The next story is “Street of Our Lady of the Fields”, and is about a naive American in Paris who falls for (I believe) a prostitute. It’s a gentle story, out of place against the preceding stories, but it highlights Chambers’ skills at characterization and setting. I wasn’t expecting a story from the 19th Century to feel modern in those aspects, but parts of it felt like it could have come from a story written just this year.

The final story, “Rue Barée”, is another story about artists in Paris, and also about love. It came as no surprise to me as I was doing research to find that Chambers himself studied art in Paris before writing this collection. What did surprise me was the subtle nod to the first story in the collection.

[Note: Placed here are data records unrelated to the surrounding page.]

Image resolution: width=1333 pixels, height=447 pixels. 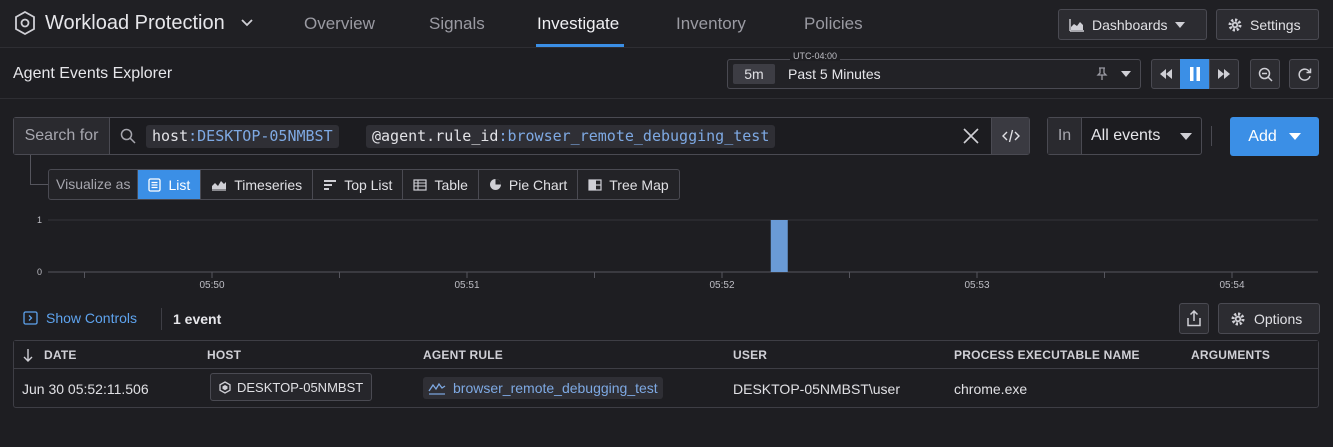 I want to click on event-index-select: In All events, so click(x=1124, y=136).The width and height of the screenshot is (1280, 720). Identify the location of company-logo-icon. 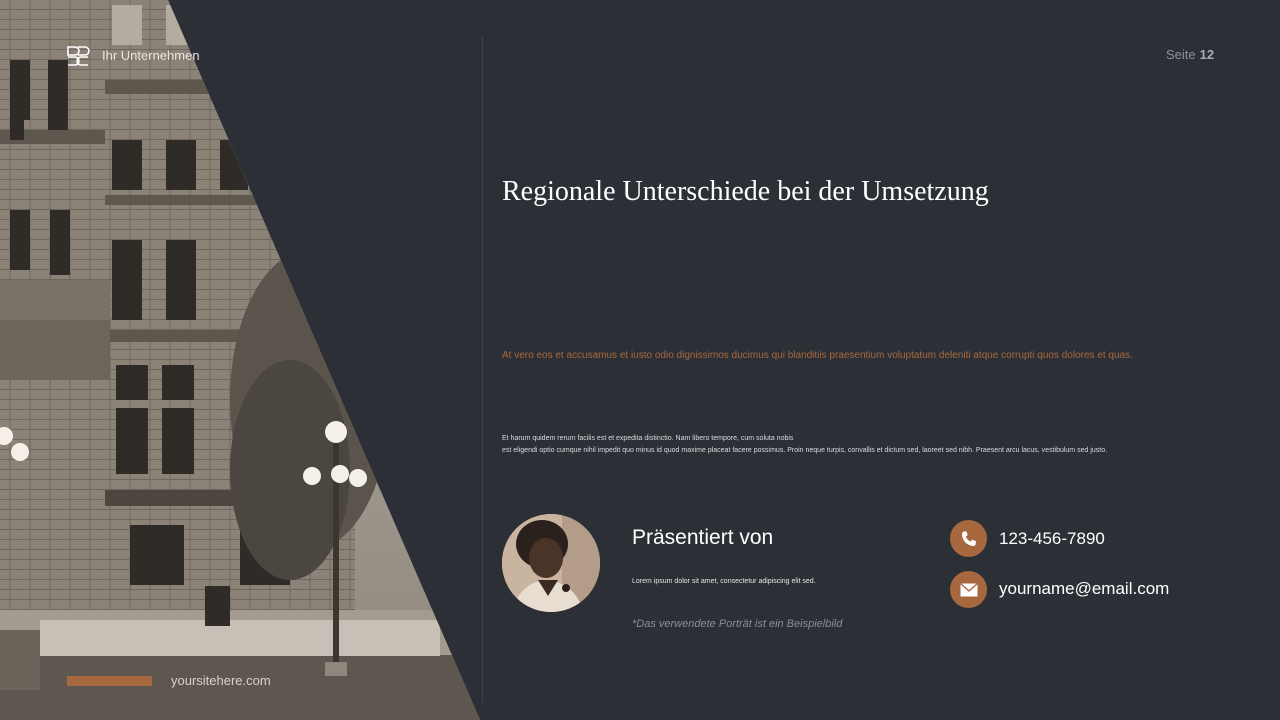
(78, 56).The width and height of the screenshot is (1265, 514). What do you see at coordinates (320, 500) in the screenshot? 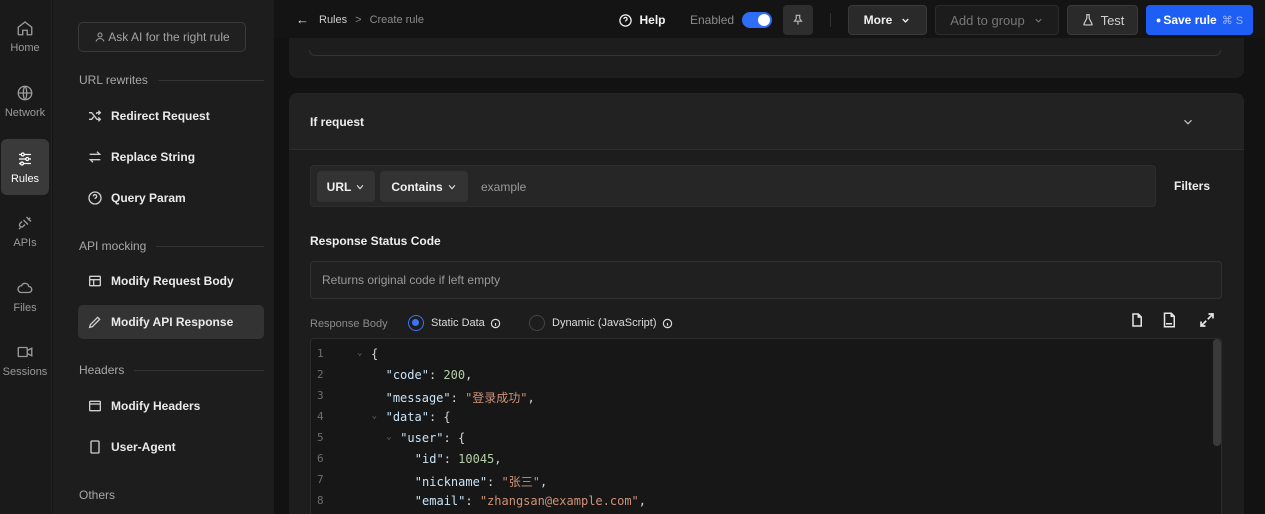
I see `line-number: 8` at bounding box center [320, 500].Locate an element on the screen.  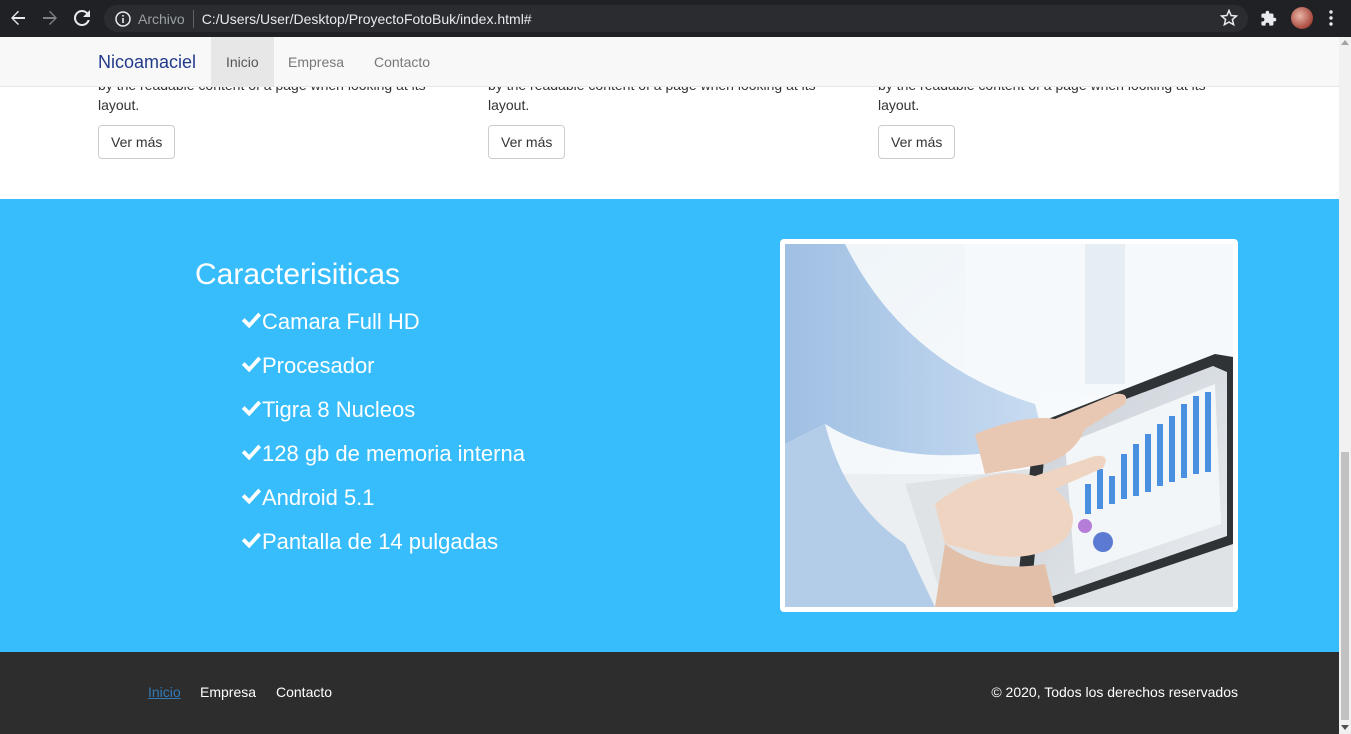
card-1-ver-mas-button: Ver más is located at coordinates (137, 142).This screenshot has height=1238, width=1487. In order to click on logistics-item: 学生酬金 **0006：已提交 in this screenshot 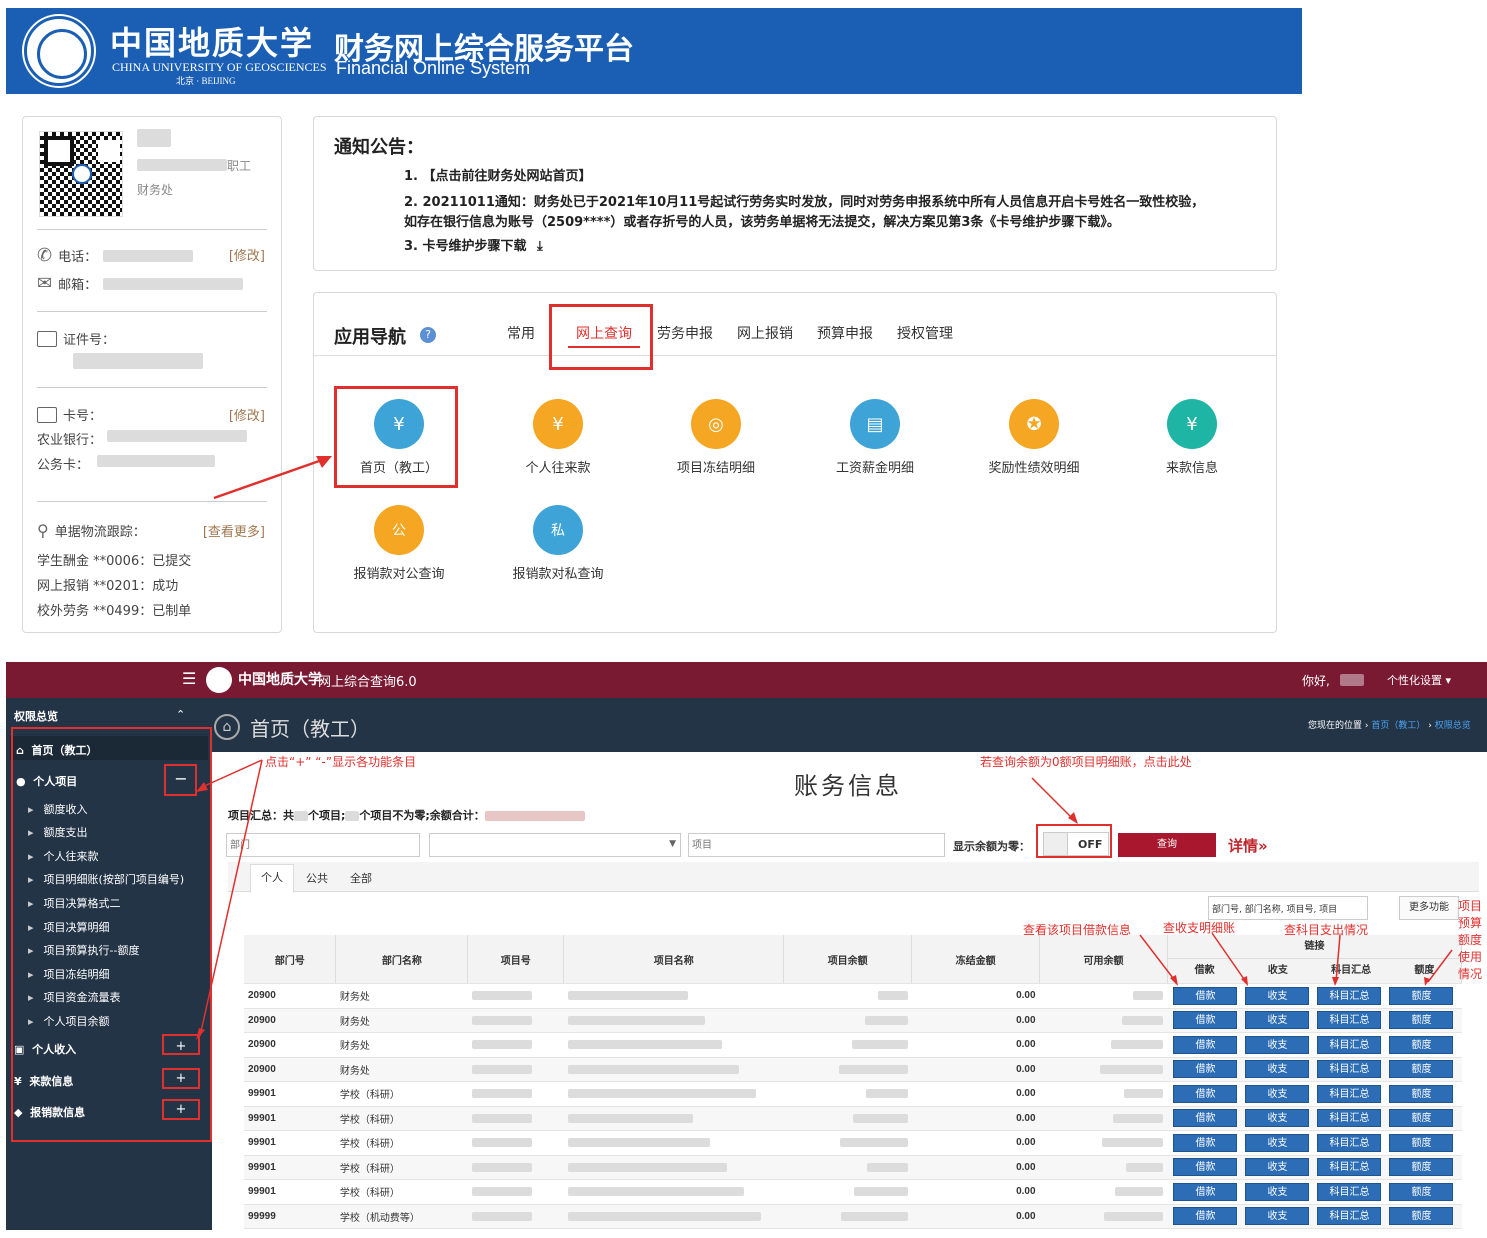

I raced through the first few stories, and then stalled out during the last four. Finally, I made myself finish the collection so I could move on to something else. Chambers definitely had the skills for telling a good story and engaging the reader, and I have an appreciation for him as a writer. I was also surprised at the wit he displayed, as evidenced here:

“… but now let me present you to two of the sights of Paris, Mr. Richard Elliot and Mr. Stanley Rowden.”

The “sights” looked amiable, and took vermouth.

Still, folks coming across this collection based on the otherworldly flavor of True Detectives would be better off skipping the last three stories. They’re good, but they’re lengthy, and have no hint of the weird that readers would be looking for.